Vilsack: Slow Change We Can Believe In

Vilsack: Slow Change We Can Believe In


By Dan Mitchell
Posted Wednesday, December 17, 2008 - 1:02pm

In announcing his choice of Tom Vilsack as Secretary of Agriculture on Wednesday, President-elect Obama talked about how the Department of Agriculture is "designed to serve not big agribusiness or Washington influence-peddlers, but family farmers and the American people." In his own remarks, Vilsack said much the same.

But the people who have been hoping for radical change in America's food policy will be disappointed, because Vilsack, the former governor of Iowa, is all about industrial agriculture, subsidies, and ethanol.

Or at least, that's his history. No Iowa politician can be otherwise. It could be that Vilsack (not to mention Obama, who likewise had to sign on to Big Corn's agenda to win the Iowa caucuses) recognizes that our food system as presently constituted is not sustainable, and will push for change.

If so, however, that change is likely to be incremental.

Vilsack gets high marks from some environmentalists for his stances on global warming and conservation. But his support of federal subsidies, including for ethanol, has many of them worried.

The Des Moines Register on Wednesday noted that both Obama and Vilsack "are regarded as staunch advocates of ethanol and other bio-fuels as a way to reduce the nation's reliance on foreign oil."

And ethanol will likely be at the top of the Vilsack's agenda, since that industry has requested billions of dollars in federal money, (on top of the billions of dollars it is already getting) as part of Obama's stimulus package.

In Wednesday's announcement, Obama said "Tom understands that the solution to our energy security will be found not in energy fields abroad but in our farm fields here at home."

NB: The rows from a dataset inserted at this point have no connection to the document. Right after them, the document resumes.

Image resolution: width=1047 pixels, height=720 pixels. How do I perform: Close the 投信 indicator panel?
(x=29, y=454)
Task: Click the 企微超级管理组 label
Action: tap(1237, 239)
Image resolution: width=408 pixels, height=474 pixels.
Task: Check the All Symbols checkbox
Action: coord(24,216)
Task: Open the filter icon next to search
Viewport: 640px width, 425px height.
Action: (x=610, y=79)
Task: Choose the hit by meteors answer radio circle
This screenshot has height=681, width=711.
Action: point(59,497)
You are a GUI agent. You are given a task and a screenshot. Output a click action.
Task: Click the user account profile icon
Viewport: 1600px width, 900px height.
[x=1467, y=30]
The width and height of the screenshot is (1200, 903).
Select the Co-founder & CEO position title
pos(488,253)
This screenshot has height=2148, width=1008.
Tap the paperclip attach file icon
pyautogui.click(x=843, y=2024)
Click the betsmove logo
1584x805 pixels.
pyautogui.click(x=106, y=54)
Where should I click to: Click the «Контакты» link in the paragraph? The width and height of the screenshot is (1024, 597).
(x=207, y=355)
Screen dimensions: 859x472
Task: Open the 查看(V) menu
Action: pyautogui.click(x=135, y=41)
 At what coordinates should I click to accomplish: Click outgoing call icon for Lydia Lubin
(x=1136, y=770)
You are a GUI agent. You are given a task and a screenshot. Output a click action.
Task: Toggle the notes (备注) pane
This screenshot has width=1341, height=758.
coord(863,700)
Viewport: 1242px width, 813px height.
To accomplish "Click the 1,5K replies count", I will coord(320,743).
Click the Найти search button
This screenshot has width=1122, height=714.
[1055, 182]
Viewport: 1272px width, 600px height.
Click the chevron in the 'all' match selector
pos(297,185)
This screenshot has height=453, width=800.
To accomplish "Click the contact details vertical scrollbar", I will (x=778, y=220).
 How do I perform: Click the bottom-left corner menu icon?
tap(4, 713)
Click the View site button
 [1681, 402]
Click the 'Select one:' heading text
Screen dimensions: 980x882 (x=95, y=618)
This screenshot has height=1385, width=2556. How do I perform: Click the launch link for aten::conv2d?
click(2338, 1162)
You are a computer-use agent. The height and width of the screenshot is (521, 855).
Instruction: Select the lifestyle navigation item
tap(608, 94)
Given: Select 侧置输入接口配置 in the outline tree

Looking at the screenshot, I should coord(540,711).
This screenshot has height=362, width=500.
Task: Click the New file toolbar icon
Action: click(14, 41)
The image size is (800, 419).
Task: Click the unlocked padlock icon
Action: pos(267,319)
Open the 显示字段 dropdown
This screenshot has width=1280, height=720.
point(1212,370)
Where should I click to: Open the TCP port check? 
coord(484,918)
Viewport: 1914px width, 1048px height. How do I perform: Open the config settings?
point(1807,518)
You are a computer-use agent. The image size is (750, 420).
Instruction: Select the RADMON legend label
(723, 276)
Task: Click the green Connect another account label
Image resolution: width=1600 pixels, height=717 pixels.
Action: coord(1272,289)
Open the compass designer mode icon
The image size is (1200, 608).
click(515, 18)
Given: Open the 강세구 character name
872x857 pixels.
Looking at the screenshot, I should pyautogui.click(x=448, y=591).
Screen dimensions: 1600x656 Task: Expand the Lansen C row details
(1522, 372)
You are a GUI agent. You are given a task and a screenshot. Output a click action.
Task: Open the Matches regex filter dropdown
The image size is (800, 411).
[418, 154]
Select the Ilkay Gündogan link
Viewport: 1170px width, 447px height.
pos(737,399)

But as much as Vilsack has been forced to pay fealty to Big Corn, he doesn't seem to be an outright patsy. As the Register notes, he co-chaired a task force last year on global warming for the Council on Foreign Relations. The group recommended phasing out subsidies for corn-based ethanol and reducing tariffs on biofuels such as Brazil's sugar-derived ethanol.

"Phasing out" is the key phrase here. Vilsack wants to shift subsidies away from corn-based ethanol, but when he says so, he doesn't mention that corn is a terrible crop from which to derive fuel; he says simply that there's not enough of it to support the biofuels industry.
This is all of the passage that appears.